Flassbeck: Lo stato al momento non ha bisogno di più' entrate, deve invece spendere di più'. Lo "schwarze Null" (pareggio di bilancio) è ridicolo. Questa mattina in radio ho sentito che a Stoccarda nelle scuole si risparmia ormai su tutto. E' assurdo. Lo stato deve spendere di più'. Puo' aumentare le tasse, e in questo momento puo' prendere a prestito dai mercati finanziari, senza pagare alcun interesse.

Kontext: E' giusto che gli interessi siano cosi' bassi?

Flassbeck: E' una conseguenza della politica sbagliata, ma Draghi non è il responsabile. L'inflazione arriva dai salari. Se si fa una politica deflattiva, si ottiene naturalmente deflazione. Se la BCE si oppone, dalla Germania arrivano solo lamentele.

Kontext: Come è possibile risolvere il problema della disoccupazione di massa?

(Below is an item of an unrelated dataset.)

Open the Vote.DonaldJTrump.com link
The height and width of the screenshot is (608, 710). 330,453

Flassbeck: Si dice che in Germania ci sia piena occupazione. Ma in Europa c'è una disoccupazione di massa. Il dogma degli ultimi 30 anni, dobbiamo pompare il denaro nelle tasche degli imprenditori è falso. Il denaro guadagnato deve andare anche ai lavoratori. I quali lo spenderanno, e questo tornerà poi agli imprenditori. Ma sono i lavoratori a decidere cosa fare con il denaro, senza lasciare che gli imprenditori continuino ad accumularlo, come avviene in questo momento. Ma lo si vede in tutti i partiti, il dogma è saldamente radicato: fra i Verdi, nella SPD, in ogni caso nella CDU/CSU, di AfD meglio non parlarne. Anche nella Linke molti non sono sicuri di cosa sia giusto fare o non fare. Il dogma della casalinga sveva è profondamente radicato. Siamo cresciuti con questa visione del mondo ristretta. Ci sembra ovvio che sia cosi'.

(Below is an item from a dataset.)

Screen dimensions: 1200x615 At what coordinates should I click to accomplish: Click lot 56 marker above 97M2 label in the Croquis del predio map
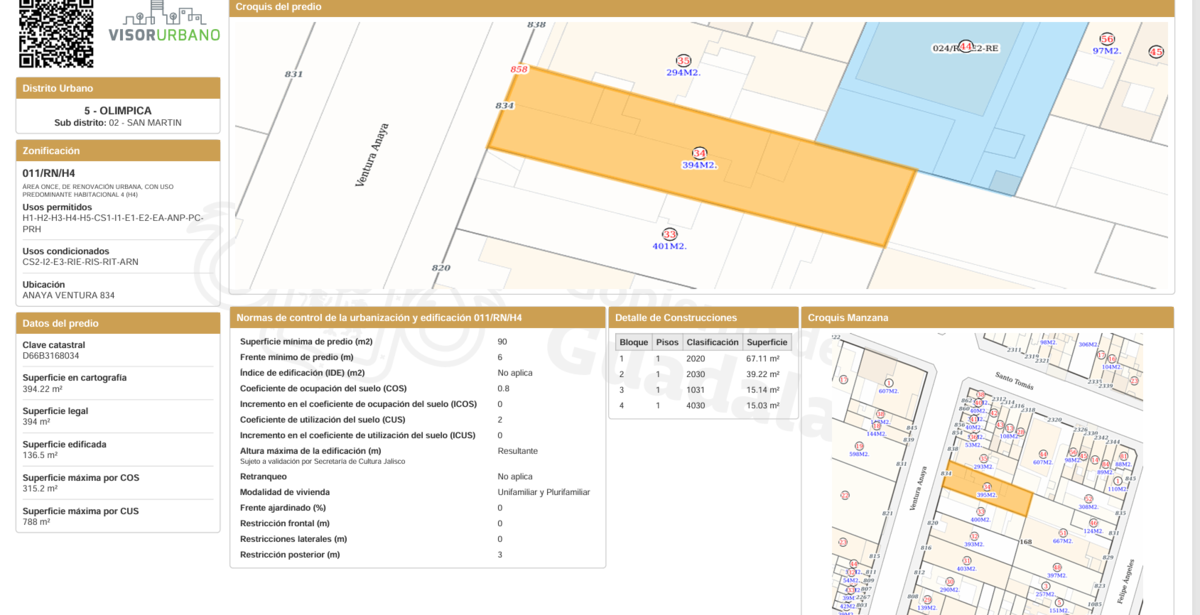pyautogui.click(x=1106, y=39)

Kontext: C'è la minaccia costante di spostare le aziende

Flassbeck: Il problema è di facile soluzione. Se nell'Ue volessimo agire seriamente si potrebbe dire: andatevene pure, ma chi si sposta non potrà piu' vendere i suoi prodotti qui. Non ho mai ascoltato un politico - o comunque non negli ultimi tempi- che abbia detto che è scandaloso che gli imprenditori ci minaccino. 

Kontext: Perché la politica sta fallendo?

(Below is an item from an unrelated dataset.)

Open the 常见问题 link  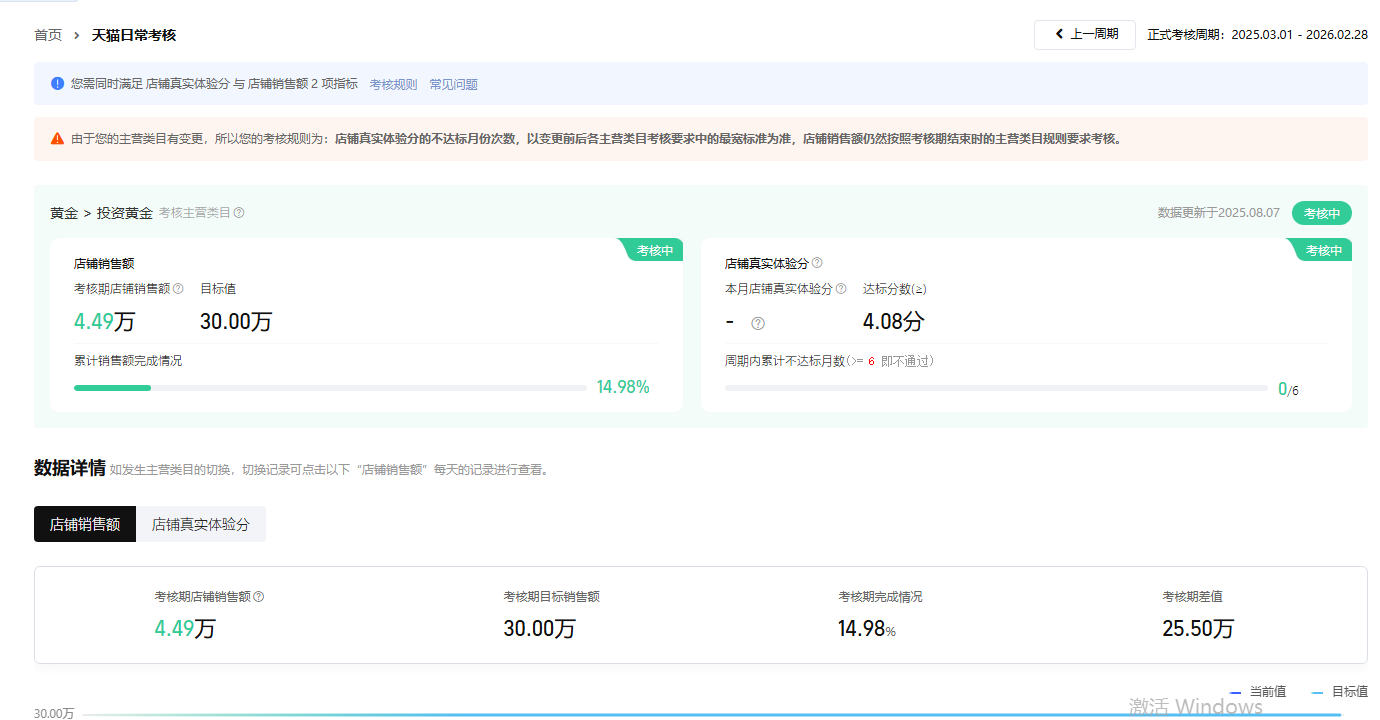[453, 85]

Flassbeck: E' una domanda chiave che dobbiamo porci: perchè non è possibile nella politica fare un discorso ragionevole su questi temi? Accettiamo che da parte dell'economia sia esercitata una incredibile pressione sulla politica. Io stesso l'ho sperimentato come Sottosegretario al Ministero delle Finanze nel 1998: è incredibile con quale forza le lobby facciano pressione sul governo.

Kontext: Tre anni fà lei ha pubblicato un Manifesto dal titolo "Handelt jetzt!", ha funzionato?

Flassbeck: In Europa no. Il governo americano ha reagito molto meglio ed in maniera diversa - non a causa del libro - alle sfide della crisi finanziaria. L'Europa ha fallito completamente. Gli Stati Uniti hanno abbassato i tassi molto prima dell'Europa, hanno creato domanda pubblica e introdotto una regolamentazione piu' forte. Dove sono state multate le banche  Non in Europa, ma negli Stati Uniti, recentemente Deutsche bank. Perchè? Nessuno se lo chiede in Germania: ma perché una banca non viene punita per gli errori che ha fatto?